Yes — I said it.
We’re going to talk about putting together a recommender system — otherwise known as a recommendation engine — in the programming language Python. With code. What’s more, recommendation engines use machine learning, so my diabolical purposes here is clear: to demystify predictive analytics, machine learning, recommenders and Python for the people.
This is not a Ph.D. and is not for the ninjas. You know who you are and I invite you to enjoy another blogger.
Having spent a few months building my own basic recommender system in — perhaps you saw this coming? — Python, I can tell you there is nothing to fear. You may need great genius to be a great data scientist, but you do not need it to do data science. Human learning can understand machine learning. Let’s prove this to ourselves now.
The goal of a recommender system is to make product or service recommendations to people. Of course, these recommendations should be for products or services they’re more likely to want to want buy or consume. In a word, recommenders want to identify items that are more relevant.
Relevance is at the heart of modern marketing. One-to-one relevance is the worry bead of all multichannel campaign management, mar-tech, ad-tech, mad-tech and digital marketing hub platforms. User-level personalization is where we all want to go and recommendation engines are one of the best early examples of how this can work.
So what is a recommendation system? As we’ve said elsewhere at incredible length, there are in fact a number of different types of recommenders. They all start with the goal of matching consumers — we’ll call them users — with the right products and services — we’ll call them items. They differ in their analytical approach, which in turn is limited by the information that the system starts with.
There are two basic types of recommenders. One uses something called content-based filtering. The other uses something called collaborative filtering. Generally speaking, content-based systems are simpler but come up with less interesting recommendations. Collaborative systems can get very complicated and unwieldy and require a lot of user-generated data, but they’re the state of the art.
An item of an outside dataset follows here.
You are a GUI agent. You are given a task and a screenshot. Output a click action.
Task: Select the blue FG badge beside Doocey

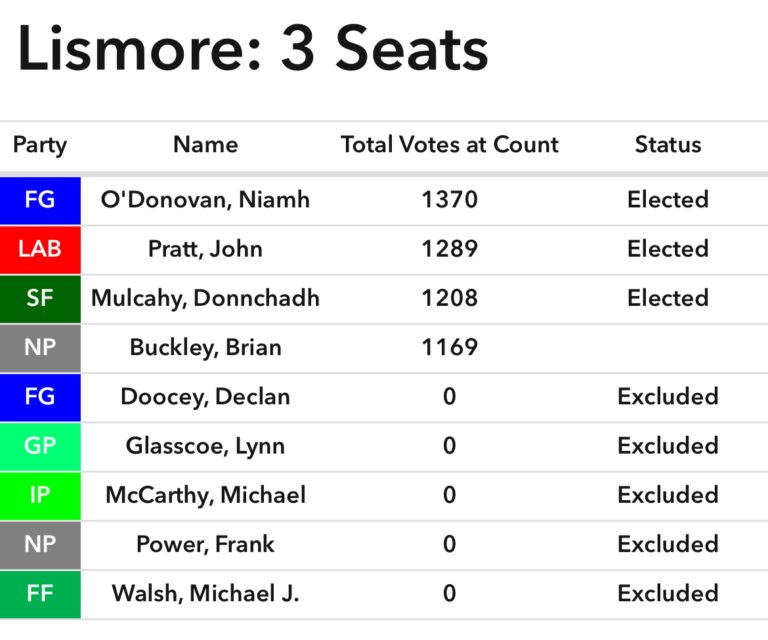point(40,396)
Collaborative filtering requires a data source that can tell the recommender what a bunch of users felt about a bunch of items. An example here is Netflix or Yelp, which maintain large databases of user ratings for large numbers of items. This rating-type data is at the heart of many recommenders. Where ratings aren’t available or are too sparse, a marketer can use what we could call “implicit” proxies for ratings, such as purchases, repeat purchases, and even website behavior.
For example, an ecommerce company could say that a user who buys Bernese mountain dog tea cozies every week rates that item highly, and another who lingers for 20 minutes on a tabby cat bed display “likes” tabby cat beds. But it’s not as good as an actual rating.
Collaborative filtering comes in a number of flavors. The two most common are item-item filtering and user-item filtering. Item-item filtering will take a particular item, find people who liked that item, and find other items that those people (or people similar to them) also liked. It takes items and outputs other items as recommendations. On the other hand, user-item filtering will take a particular person, find people who are similar to that person based on similar ratings, and recommend items those similar people liked.
You can see how both flavors use the ratings as a data source but have different inputs (in one case, items, in another, people).
A simple way to think about the different types of recommenders is:
- Content Filtering: “If you liked this item, you might also like …”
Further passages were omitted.